** TASK BRIEF **
Pick up the report on Wisconsin voting during the COVID-19 outbreak, below, and write what comes next after its last sentence.

** PASSAGE TO READ **

┏━━

At the 66 polling places around the city of Madison, they’ve been able to provide 12 masks per polling place — not enough for each poll worker, Witzel-Behl said, but something.
Under normal circumstances, the city would offer 90 polling places and more than 3,000 poll worker shifts. But Tuesday, they scheduled only 1,700 shifts.
Public Health Madison and Dane County has been guiding the city on how to run the election amid the COVID-19 outbreak. Voting booths are sanitized after each use and voters have been encouraged to bring their own ball point pens.
That’s been a common practice in other municipalities such as Eau Claire, where a designated safety person is stationed at each polling site to make sure social distancing procedures are being followed, and where a cleaning person is on hand to sanitize frequently used areas.
In central Wisconsin, Wausau city clerk Leslie Kremer said several hand-washing stations are available at five polling sites and sneeze guards are set up at tables to protect poll workers and voters.
In Cable, in northwestern Wisconsin, election officials are exclusively relying on curbside voting, which has voters driving up to the door of the local community center and meeting poll workers at the window who check identification and provide voters with ballots.
Yet some city officials are worried about voter turnout despite efforts to keep polling places safe.
Election officials in Madison and Milwaukee said they’ve received many calls and emails from angry voters who didn’t receive their absentee ballots, or are upset the election is happening.
“Voters are really frustrated and we share their frustration,” Witzel-Behl said. “We worked as hard as we could, as many hours as we could, every night until we could no longer focus our eyes to try to get ballots out.“
“And still, we have voters who haven’t seen their ballots in the mail,” she continued.
To be counted, absentee ballots must be postmarked by election day, April 7, and received by April 13. Voters who have not received their ballots, or are unable to vote absentee, must then vote in person.
Municipalities such as Cable and Eau Claire are seeing significant increases in the number of absentee ballot requests, but they’ve also had to get creative to properly staff polling places to accommodate in-person voters.

┗━━

** STORED DATA **

┏━━

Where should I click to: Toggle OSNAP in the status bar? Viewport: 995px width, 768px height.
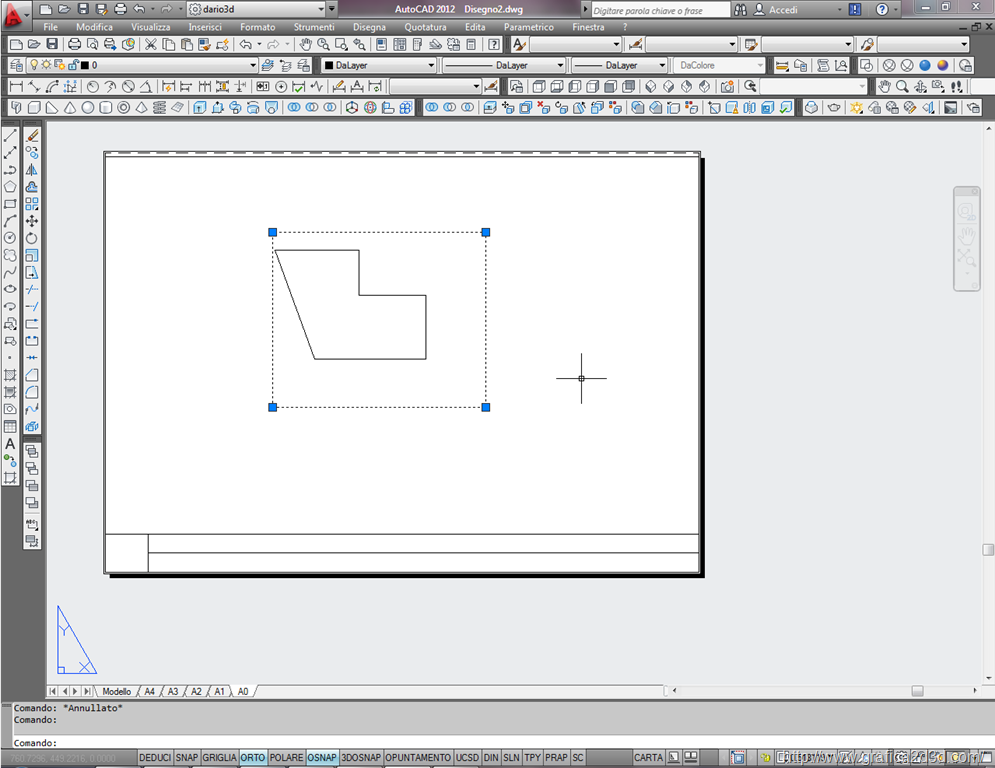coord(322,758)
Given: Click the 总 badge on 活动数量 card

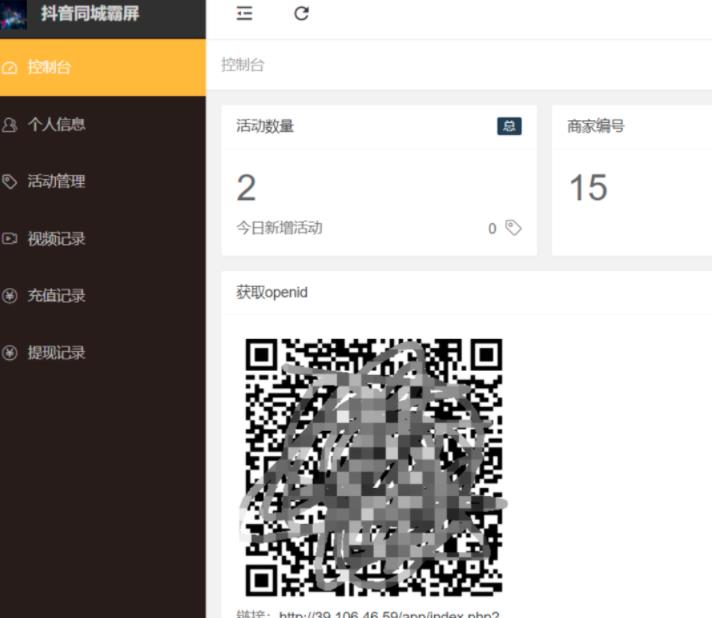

┗━━

** REPLY TO THE TASK **
Mackenzie Reed-Kadow, deputy city clerk of Manitowoc, said they’re relying on many new poll workers this election because their more seasoned poll workers tend to be older, putting them at a higher risk for severe symptoms related to COVID-19, and many have opted out for this election, she said.
“We’re doing what we can with what we’ve got,” Reed-Kadow said.
City employees in Manitowoc have stepped up to work the polls, and they also have members of the National Guard that have been trained by the state Elections Commission. But still, they’re operating with between 50 and 60 poll workers — they had planned to have at least 70.
In Milwaukee, about 170 National Guard members are helping out at five polling sites covering 180 wards, said Jim Owczarski, Milwaukee’s city clerk who has a backup role to the city’s Election Commission.
That’s part of the more than 2,400 Wisconsin National Guard members across the state that have been deployed to help cover a shortage of poll workers in nearly 60 percent of Wisconsin municipalities.
Milwaukee’s Owczarski said the city’s election commissioner Neil Albrecht spent the weekend training members of the National Guard for their upcoming role in Tuesday’s election.
Owczarski said he hadn’t heard much support for in-person voting going forward Tuesday but, “on the other hand, there’s an absolute determination to comply with the law,” he said.